:: Fragment ::
Osiem homilii
ks. Leszek Smoliński
Uczniowie z dzisiejszej Ewangelii przeżywają zamęt, są zasmuceni i zarazem zawstydzeni. Słuchają bowiem o zapowiedzi zdrady Jezusa przez jednego z nich i rychłego rozstania z Nim. Pan przywraca im pokój słowami: „Idę przecież przygotować wam miejsce. A gdy odejdę i przygotuję wam miejsce, przyjdę powtórnie i zabiorę was do siebie, abyście i wy byli tam, gdzie Ja jestem”.
Co znaczy wierzyć słowom Jezusa? To przede wszystkim mieć świadomość, że Bóg nas miłuje i pragnie, abyśmy żyli w Jego obecności. Dlatego Jego miłość nie pozwala nam wpuszczać do serca tysięcy lęków, które nieustannie zadręczają i próbują decydować o naszym dniach i relacjach z innymi. Wierzyć, to zgodzić się być w drodze, w ciągłym ruchu, choć pragnęlibyśmy spoczynku i bezpiecznego życia. To przyjąć Jezusa i Jego naukę. Ewangelia, księga życia Jezusa, ma stawać się księgą naszego życia. To księga, która stanowi początek. I do niej mamy powracać dzień po dniu, ponieważ nas kształtuje, przemienia, odnawia.

:: Podane informacje ::
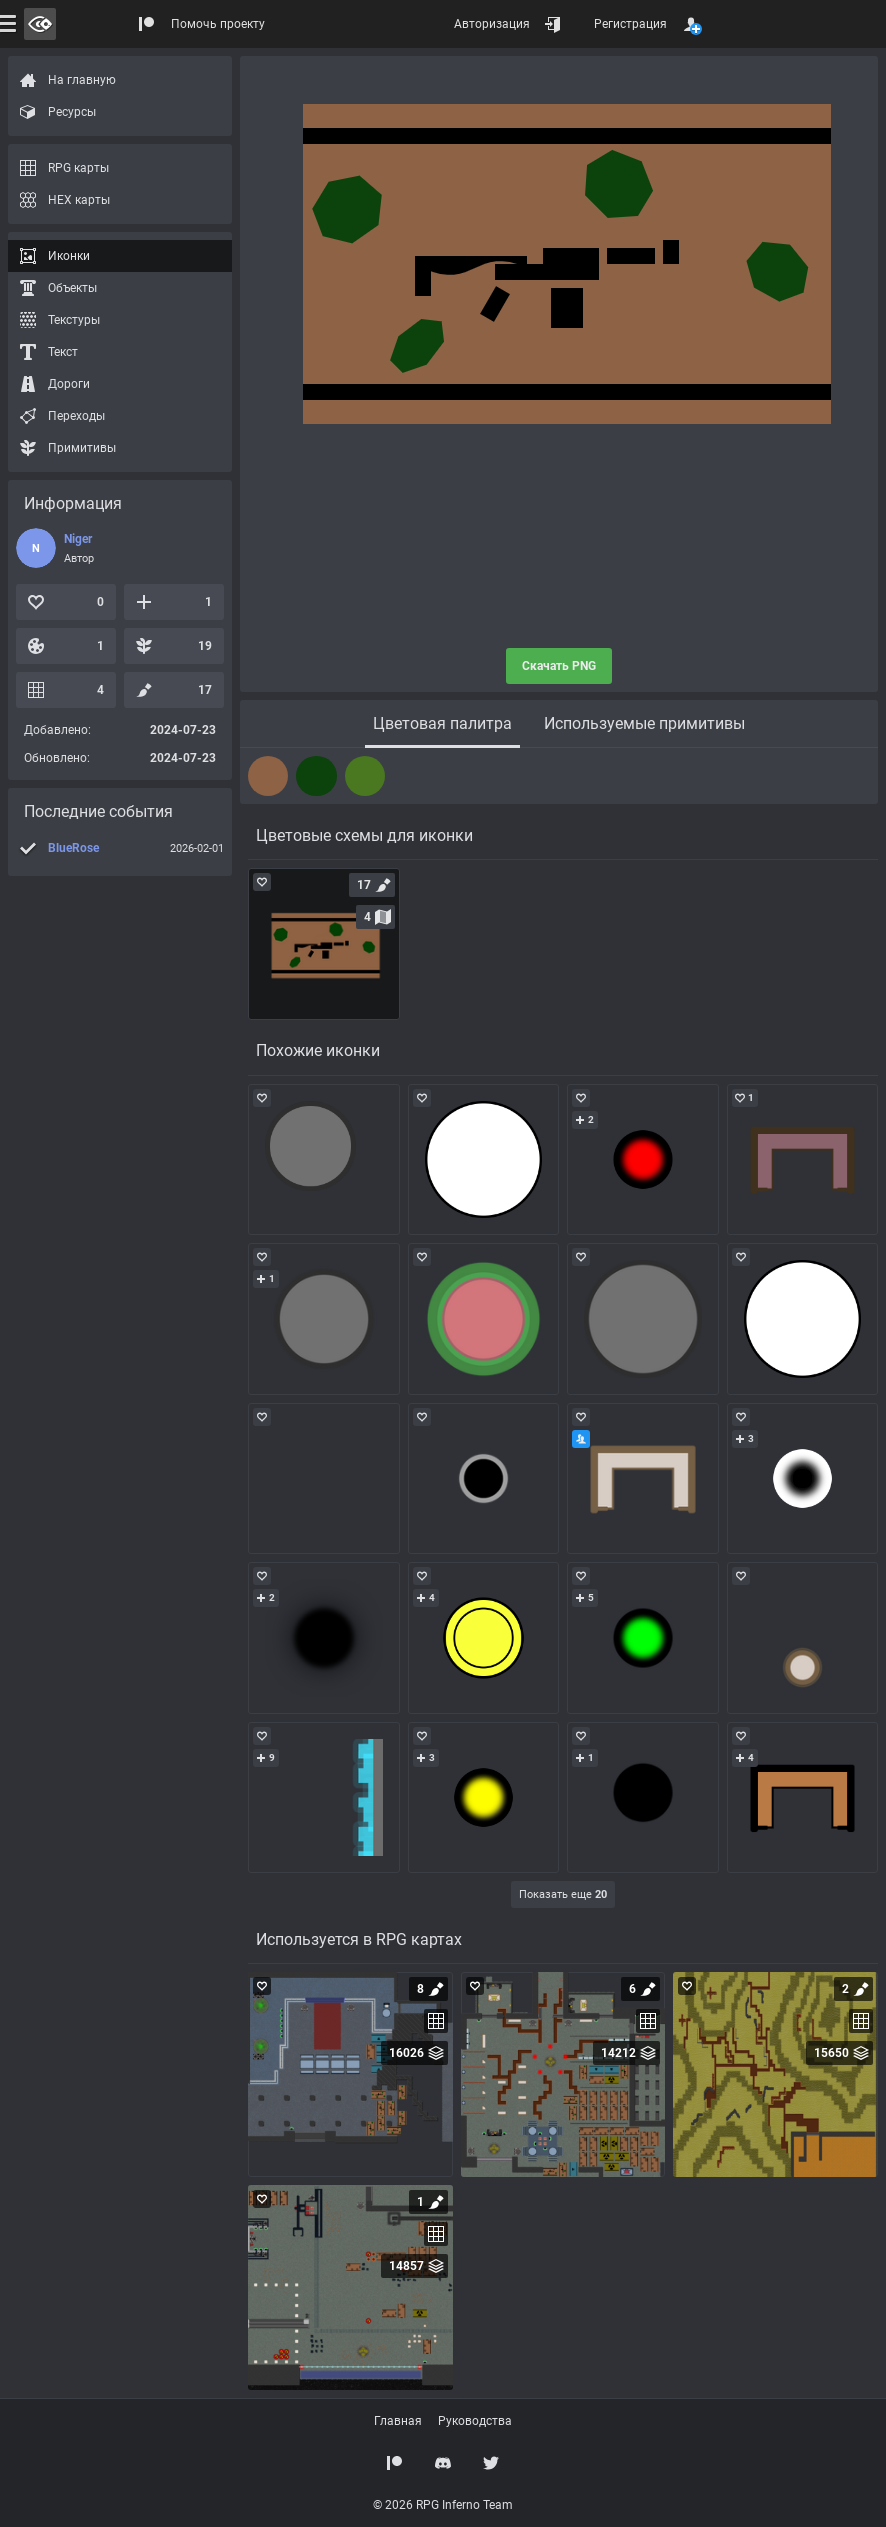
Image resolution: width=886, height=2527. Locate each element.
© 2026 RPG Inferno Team (443, 2505)
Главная (398, 2421)
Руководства (475, 2421)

:: Zadanie do wykonania ::
Sprawdź, czy te trzy zdania zgadzają się z homilią: 1. Uczniowie są zasmuceni i zawstydzeni. 2. Wierzyć to szukać spoczynku i bezpiecznego życia. 3. Do Ewangelii trzeba wracać codziennie. Przy każdym zdaniu odpowiedz „tak” lub „nie” i przytocz dosłownie słowa z homilii, które o tym rozstrzygają.

:: Poprawna odpowiedź ::
1. Tak: „są zasmuceni i zarazem zawstydzeni”.
2. Nie: „Wierzyć, to zgodzić się być w drodze, w ciągłym ruchu, choć pragnęlibyśmy spoczynku i bezpiecznego życia.”
3. Tak: „I do niej mamy powracać dzień po dniu”.